Tech took it in his hands and unfolded it. All he could understand was the picture in the middle. It looked almost ancient Sumerian or Babylonian in style, an eagle’s wings and tail and talons but where the head would be was the side-profile of a bearded man with a square-shaped cap, a crown maybe, holding a book in one hand and a sword in another. The man reminded Tech of those ancient Assyrian frescoes and carvings of the empire’s kings hunting lions – all two-dimensional. The rest was in Arabic, and Tech’s middling-at-best Arabic had stayed behind at the Academy in London. Almost ten years since he needed it; now he needed it and it escaped him entirely. There were also rows of arrowheads of varying size and direction, and it hit Tech that it wasn’t just random bullshit but a sort of cuneiform. Whatever it was, he sure as hell didn’t speak it. Could’ve been from the moon.
He handed the recruitment flier back to Desmond.
“Give it to Dawn tonight,” he said. Desmond nodded. Not an order, but this E-K-A-U situation was weird enough to bother a Montagne.
“Do they have anything to do with Khanpasha Mateev?” Dimitri asked, and the gremlins pulling at Tecumseh’s neurons lit up.
That’s the cunt!
Desmond looked confused. D’Ambrosia stepped back into the bistro.
“You said, Khanpasha Mateev, right?” she asked for clarification.
“Yes. Chechen warlord. Independence fighter, terrorist, loved mixed martial arts.” Dimitri knew more about this guy than Tech ever could. “Very strange man. He is our next target.”
“Next target? That’s impossible.” How. What did D’Ambrosia know?
“C-SPEAR says he is effective heir to Ikwan’s leadership now that Malik ibn Hassan is, well, exploded,” Dimitri continued.
“But, he died, two years ago. Russian special forces got him in a raid in Bishkek,” D’Ambrosia replied. “How can he be your next target?”
Tech looked at Dimitri. Dead? Did Palantir assemble the folder from last night?
“He just, is, I suppose,” Tech answered. “I will talk to Dawn about this as soon as possible. I will let her know that you want to see her.”
“How do you guys know her, anyways?” Cyrus asked.
D’Ambrosia turned to face him and Tech expected him to face the same withering stare as before.
“She has greatly helped us in the past. But I do not believe that it inside your jurisdiction,” she gently replied, with that same, controlled smile.
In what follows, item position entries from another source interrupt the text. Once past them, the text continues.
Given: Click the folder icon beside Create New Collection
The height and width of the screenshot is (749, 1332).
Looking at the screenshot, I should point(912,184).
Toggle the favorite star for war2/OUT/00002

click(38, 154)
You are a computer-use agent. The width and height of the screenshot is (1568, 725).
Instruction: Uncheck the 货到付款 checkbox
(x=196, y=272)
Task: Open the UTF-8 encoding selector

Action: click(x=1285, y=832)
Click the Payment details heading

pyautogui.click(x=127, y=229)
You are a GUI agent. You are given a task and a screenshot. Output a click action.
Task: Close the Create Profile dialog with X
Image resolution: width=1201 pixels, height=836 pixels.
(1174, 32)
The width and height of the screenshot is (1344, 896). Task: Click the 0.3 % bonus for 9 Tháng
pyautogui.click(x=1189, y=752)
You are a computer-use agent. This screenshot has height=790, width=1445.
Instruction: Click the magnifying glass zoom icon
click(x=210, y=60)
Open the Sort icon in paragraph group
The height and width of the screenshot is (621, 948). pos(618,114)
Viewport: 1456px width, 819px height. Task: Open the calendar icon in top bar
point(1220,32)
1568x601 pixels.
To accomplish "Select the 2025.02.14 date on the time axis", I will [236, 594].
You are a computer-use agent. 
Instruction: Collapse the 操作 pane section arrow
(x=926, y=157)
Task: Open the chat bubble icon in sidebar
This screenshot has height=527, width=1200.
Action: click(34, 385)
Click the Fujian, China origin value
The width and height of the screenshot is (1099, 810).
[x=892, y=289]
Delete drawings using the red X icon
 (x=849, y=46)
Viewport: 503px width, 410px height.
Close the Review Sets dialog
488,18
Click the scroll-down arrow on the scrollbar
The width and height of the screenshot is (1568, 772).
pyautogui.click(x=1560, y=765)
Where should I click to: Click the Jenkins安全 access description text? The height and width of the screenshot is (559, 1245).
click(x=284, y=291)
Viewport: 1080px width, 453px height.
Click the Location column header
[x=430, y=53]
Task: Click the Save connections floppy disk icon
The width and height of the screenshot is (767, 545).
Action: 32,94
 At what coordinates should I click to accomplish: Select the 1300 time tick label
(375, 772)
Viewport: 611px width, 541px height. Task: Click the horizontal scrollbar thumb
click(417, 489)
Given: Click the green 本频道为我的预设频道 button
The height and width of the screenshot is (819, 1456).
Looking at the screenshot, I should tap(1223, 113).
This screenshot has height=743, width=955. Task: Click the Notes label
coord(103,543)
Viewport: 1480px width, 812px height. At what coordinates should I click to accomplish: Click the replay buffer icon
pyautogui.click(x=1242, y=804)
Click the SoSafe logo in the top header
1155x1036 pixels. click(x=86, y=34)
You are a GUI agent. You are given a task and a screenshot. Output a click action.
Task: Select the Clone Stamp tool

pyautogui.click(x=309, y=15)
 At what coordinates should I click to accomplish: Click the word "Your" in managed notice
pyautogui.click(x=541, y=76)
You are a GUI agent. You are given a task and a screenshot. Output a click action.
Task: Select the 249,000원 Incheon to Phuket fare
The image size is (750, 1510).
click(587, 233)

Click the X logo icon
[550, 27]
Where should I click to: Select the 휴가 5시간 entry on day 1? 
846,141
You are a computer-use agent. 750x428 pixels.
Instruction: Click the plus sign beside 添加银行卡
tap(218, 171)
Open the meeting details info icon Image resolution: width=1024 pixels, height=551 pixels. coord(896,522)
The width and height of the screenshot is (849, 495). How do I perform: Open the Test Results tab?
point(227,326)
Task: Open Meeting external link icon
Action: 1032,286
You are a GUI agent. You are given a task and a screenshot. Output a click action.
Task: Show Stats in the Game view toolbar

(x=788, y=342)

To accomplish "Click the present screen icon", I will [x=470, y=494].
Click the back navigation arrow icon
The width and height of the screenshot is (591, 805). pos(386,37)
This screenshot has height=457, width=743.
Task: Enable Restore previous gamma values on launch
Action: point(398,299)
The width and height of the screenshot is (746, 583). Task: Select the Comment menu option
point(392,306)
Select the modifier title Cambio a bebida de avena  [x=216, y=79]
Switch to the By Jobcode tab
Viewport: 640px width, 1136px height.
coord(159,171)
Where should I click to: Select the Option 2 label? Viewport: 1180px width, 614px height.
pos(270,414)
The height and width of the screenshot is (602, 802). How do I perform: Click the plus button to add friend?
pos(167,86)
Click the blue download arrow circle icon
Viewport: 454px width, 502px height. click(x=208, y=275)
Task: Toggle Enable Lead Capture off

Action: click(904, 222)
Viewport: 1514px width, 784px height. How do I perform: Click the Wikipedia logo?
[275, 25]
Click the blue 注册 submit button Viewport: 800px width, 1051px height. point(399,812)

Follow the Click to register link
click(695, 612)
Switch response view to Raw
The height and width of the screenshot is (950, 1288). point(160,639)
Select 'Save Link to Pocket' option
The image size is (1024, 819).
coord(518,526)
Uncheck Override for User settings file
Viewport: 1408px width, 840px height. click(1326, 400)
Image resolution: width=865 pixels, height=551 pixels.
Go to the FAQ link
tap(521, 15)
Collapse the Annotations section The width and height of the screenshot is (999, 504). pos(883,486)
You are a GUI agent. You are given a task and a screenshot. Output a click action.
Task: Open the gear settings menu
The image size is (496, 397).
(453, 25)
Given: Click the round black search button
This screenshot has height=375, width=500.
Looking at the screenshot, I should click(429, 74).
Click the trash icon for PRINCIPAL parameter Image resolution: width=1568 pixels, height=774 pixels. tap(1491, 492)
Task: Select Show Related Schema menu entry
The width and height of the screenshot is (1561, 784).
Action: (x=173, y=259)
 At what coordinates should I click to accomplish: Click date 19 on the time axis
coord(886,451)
It seemed utterly fake, but the muscles in her eyes moved enough for your brain to register that it was sincere.
Jurisdiction made it sound like they were cops. Fucking Blue Line Security were the cops around here.
And with that, she gave a courteous nod to the trio, and then turn around and walked out again.
Tech looked at Dimitri. The Russian just shrugged his shoulders.
“Palantir probably just got it wrong,” he said. “They got it wrong yesterday, too.”
Tech nods. Fuckin’ Palantir.
“How do you know about this Ivanov dude?” Cyrus turned and asked Dimitri.
Dimitri’s blue eyes lit up.
“Ah! Before Anastasia and I were relocated here, we were assigned as security officials for enormous aether syntharium and refinery in Siberia, deep Siberia, almost Anadyr, closer to California or Alaska than Moscow. Voronin Group refinery, obviously. Some mercenary would always have tale about him, about how he had twenty concubines and he let this one mercenary sleep with then, or how he has pet tigers he feeds prisoners to, or something. Always something dumb. Urban legend, but man is real. Still on Russian FSB Most-Wanted list. One hundred million rubles for information that leads to his capture.”
While Dimitri gave his story, Tech pulled out his phone and dug through his contacts list. There were too many; names of people that he couldn’t in good conscious take off the list because they weren’t on this Earth anymore or names that belonged to people he hadn’t spoken to in years or names of people he grew to despise. Somewhere in that morass was Dawn.
He pressed the call button, and he found himself on the other end of Dawn’s phone and listened to it ring six times.